DATA FOR THE TASK:

● ● ● ● ●

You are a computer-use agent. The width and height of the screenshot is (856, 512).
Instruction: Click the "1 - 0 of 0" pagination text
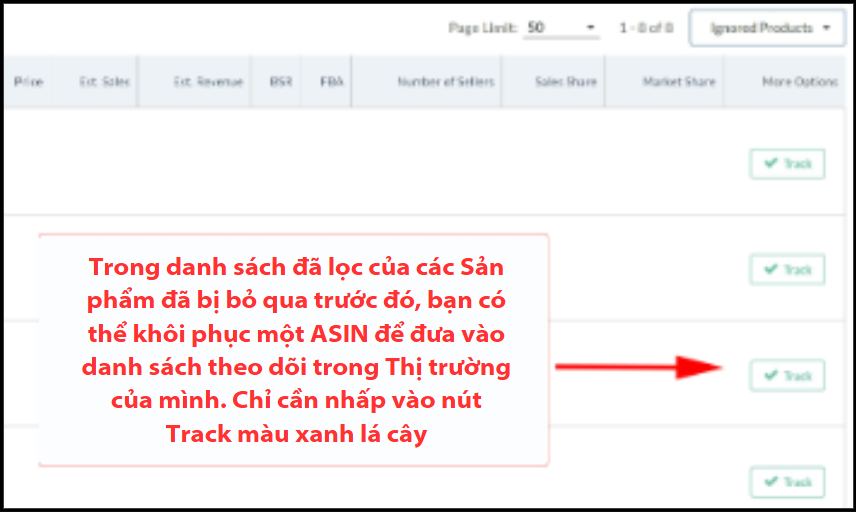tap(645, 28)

● ● ● ● ●

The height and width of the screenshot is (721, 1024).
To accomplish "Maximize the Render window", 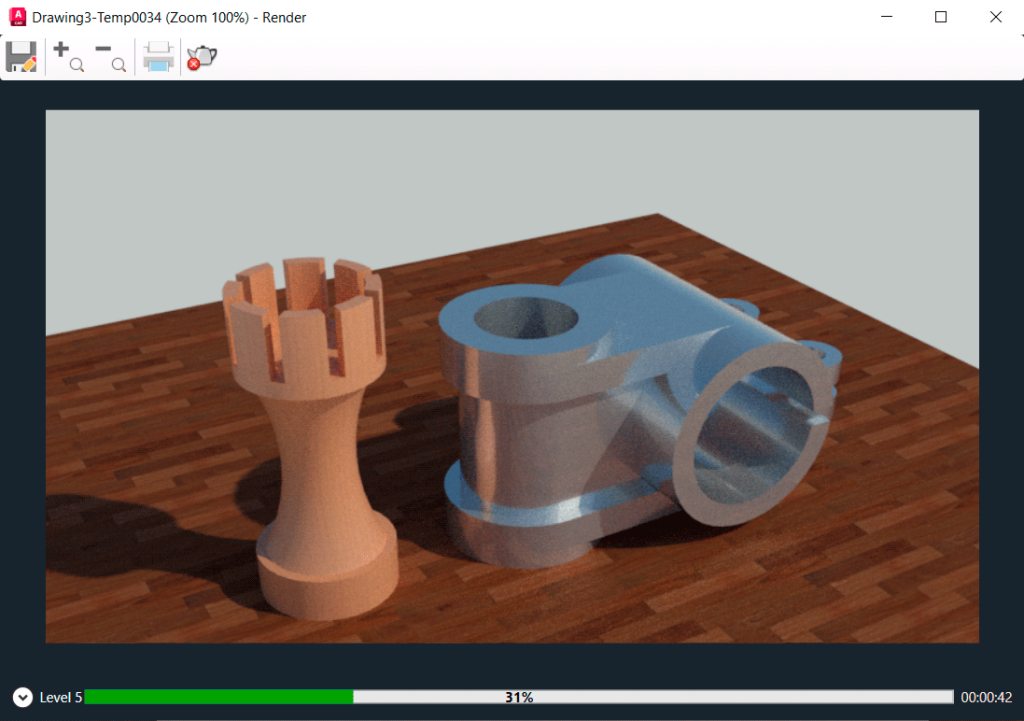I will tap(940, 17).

● ● ● ● ●

WHAT TO DO:
From the entries, work out how many lines include the word "screenshot", answering with the number only.

SOLVED EXERCISE:
2